Well, I’m officially on the wrong side of 25. Okay, okay. I do acknowledge that there’s really nothing wrong with getting older and that I likely have many more promising years ahead of me. I certainly plan on things just getting better and better with age! But it’s an interesting thing to actually see yourself as not a child anymore. Sure, there are plenty of things that qualify me as an adult, but I guess I’ve stayed away from really accepting my status in life as a fully fledged woman. Turning 26 makes it harder to ignore that.
When my mom was my age, she’d already had 4 kids. That just blows my mind. Sometimes I think that having children is really what makes you transition from a girl to a woman. There are definitely women that are younger than I am that I would consider “women” rather than “girls”, and many of them have kids. However, there are plenty of women my age without kids that I would consider women as well. Why is it that I shy away from that as a self identifying term? It’s a puzzle that I’ve been pondering for the past few weeks as my 26th year in life has caught up with me.
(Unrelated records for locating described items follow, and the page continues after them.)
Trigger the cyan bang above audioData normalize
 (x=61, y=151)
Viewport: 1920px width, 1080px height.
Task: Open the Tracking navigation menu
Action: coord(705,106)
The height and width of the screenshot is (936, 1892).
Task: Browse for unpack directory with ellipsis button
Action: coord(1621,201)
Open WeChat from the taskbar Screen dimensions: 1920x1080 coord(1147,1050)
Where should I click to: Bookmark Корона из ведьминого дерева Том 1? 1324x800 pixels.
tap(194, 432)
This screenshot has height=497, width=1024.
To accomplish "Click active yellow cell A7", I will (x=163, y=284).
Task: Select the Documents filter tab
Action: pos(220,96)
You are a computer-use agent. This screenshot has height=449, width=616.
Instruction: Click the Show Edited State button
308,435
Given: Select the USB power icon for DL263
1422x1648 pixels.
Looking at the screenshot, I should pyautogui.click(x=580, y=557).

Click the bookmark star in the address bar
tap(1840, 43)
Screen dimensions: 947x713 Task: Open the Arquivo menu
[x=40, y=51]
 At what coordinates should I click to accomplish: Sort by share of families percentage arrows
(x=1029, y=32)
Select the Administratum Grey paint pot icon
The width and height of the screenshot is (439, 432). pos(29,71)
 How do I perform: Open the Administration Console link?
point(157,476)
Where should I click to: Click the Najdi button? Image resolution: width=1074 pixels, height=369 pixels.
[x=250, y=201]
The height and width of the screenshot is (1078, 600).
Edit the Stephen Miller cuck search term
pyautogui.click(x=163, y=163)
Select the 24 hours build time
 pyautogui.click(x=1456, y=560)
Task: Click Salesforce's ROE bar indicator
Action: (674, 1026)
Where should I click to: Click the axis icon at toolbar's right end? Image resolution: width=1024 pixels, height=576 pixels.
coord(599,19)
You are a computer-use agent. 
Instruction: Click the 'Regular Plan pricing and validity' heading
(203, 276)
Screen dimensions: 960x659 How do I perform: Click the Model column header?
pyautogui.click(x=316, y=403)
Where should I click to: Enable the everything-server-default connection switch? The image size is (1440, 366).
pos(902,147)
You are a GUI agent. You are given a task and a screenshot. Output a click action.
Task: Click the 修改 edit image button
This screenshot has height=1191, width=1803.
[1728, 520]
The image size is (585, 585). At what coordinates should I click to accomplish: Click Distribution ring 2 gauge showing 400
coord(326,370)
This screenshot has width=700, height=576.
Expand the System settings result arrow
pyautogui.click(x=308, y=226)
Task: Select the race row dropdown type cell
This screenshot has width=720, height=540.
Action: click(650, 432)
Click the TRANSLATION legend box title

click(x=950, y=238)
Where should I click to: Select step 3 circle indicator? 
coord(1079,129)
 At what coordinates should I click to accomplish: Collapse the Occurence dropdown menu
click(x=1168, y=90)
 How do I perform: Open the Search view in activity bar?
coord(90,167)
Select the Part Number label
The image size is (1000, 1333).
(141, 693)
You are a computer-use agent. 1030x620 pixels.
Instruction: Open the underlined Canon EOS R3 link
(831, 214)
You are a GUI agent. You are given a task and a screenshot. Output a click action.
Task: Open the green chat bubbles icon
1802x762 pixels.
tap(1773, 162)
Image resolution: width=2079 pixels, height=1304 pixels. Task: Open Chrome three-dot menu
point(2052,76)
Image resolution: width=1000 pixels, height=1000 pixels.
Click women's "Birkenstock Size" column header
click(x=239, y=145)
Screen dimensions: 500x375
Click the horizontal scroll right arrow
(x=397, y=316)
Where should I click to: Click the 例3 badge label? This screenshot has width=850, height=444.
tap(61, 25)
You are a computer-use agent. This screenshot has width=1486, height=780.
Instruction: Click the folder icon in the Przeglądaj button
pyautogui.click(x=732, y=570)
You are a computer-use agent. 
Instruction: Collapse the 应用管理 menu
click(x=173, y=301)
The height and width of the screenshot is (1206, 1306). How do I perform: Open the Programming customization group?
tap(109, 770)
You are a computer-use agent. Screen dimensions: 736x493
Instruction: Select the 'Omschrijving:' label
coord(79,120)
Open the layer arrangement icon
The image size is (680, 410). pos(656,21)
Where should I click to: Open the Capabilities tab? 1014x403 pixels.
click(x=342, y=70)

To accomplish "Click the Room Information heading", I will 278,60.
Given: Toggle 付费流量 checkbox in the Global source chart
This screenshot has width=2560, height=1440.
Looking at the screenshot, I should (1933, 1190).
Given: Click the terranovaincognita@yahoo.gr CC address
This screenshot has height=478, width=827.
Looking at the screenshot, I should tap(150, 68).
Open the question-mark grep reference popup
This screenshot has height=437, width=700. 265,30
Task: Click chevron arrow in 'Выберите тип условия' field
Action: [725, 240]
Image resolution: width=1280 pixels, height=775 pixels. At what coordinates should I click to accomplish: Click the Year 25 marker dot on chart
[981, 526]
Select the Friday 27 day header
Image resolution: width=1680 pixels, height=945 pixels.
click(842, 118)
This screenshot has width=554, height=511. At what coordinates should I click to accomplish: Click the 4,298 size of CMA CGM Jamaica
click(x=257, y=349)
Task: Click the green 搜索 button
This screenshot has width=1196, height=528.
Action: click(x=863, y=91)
The conclusion that I come to is this- however reluctantly I have gotten there, I think it’s safe to say that I’m a 26 year old WOMAN. And being an adult woman is a beautiful thing. I feel like I’m entering a new stage in my life of peace and acceptance that I’ve never had before. At least that’s what I’m steering my priorities toward. Since I do plan on making the next stage in my life better than the last, it has to start with inner peace and self acceptance. Perhaps I’m actually on the right side of 25 after all.